Private construction projects are responsible for the entire monthly increase in overall construction spending. Spending on private projects was up 1 percent month-over-month, with residential projects barely registering—multifamily construction swung downward that month—while nonresidential project spending was up by 2.2 percent in April compared with March.
Public construction is shrinking, down 1.2 percent in April compared with the previous month, even though spending on education projects was up 4.4 percent and highway construction gained 0.5 percent. These increases weren’t enough to make up for declining federal monies for public construction, which shrank because of the sequester. Public construction spending is now down about 20 percent compared with its peak in stimulus-era March 2009, and at its lowest level since 2006.

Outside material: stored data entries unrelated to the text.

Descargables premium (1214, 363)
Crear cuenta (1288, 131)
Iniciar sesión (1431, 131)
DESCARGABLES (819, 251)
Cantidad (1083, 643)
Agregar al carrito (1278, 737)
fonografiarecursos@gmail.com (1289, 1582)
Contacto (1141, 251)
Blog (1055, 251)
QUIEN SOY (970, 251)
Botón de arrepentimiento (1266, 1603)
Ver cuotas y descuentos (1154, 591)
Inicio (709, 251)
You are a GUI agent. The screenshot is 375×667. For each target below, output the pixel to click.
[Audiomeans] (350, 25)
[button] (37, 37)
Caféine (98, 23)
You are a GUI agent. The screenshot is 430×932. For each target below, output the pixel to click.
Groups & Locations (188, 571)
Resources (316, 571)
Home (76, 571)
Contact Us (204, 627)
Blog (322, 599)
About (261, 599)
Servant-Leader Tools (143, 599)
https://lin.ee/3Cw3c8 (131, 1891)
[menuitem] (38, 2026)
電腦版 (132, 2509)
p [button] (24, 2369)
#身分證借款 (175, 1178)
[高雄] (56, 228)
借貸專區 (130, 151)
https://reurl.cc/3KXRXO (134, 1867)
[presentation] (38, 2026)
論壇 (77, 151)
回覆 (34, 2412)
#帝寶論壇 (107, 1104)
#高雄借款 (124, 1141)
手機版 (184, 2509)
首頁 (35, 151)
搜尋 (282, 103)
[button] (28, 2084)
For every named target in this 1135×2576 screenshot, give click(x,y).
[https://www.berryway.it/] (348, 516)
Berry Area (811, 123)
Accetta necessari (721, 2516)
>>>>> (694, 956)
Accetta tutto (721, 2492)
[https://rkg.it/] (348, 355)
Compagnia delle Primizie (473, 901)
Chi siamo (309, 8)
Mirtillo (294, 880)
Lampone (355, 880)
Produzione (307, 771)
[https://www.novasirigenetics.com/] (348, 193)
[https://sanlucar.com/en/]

GSE delinquencies slipping
Fannie Mae reported on Monday that the rate of serious delinquencies single-family property mortgages that it owns or controls dropped from 3.02 percent in March to 2.93 percent in April. The rate was 3.63 percent in April 2012, and is now at its lowest level since January 2009, when it was headed upward fast. The most recent peak in Fannie delinquency was 5.59 percent in February 2010.
Freddie Mac reported a similar movement in serious delinquencies: down from 3.03 percent in March to 2.91 percent in April. A year ago, Freddie Mac’s rate was 3.51 percent, and the current rate is the lowest since June 2010. The most recent delinquency peak for Freddie was 4.2 percent in February 2012.
Though the GSEs are seeing fewer serious delinquencies these days—by which they mean three or more months late in payment, or already in foreclosure—a more “normal” (pre-recession) rate is about 1 percent. At the current glacial rate of decline, it will be at least three years before the GSEs can report that that few mortgages are seriously delinquent.
Car sales spike
Americans are back in dealer showrooms again this spring. According an estimate released on Monday by AutoData Corp., light vehicle sales were at an annualized rate of 15.31 million in May, which is up 10 percent from May 2012, and a 3 percent gain from the sales rate in April.
On Monday, Wall Street gained back much of its Friday losses, with the Dow Jones Industrial Average up 138.46 points, or 0.92 percent. The S&P 500 gained 0.59 percent and the Nasdaq advanced 0.27 percent.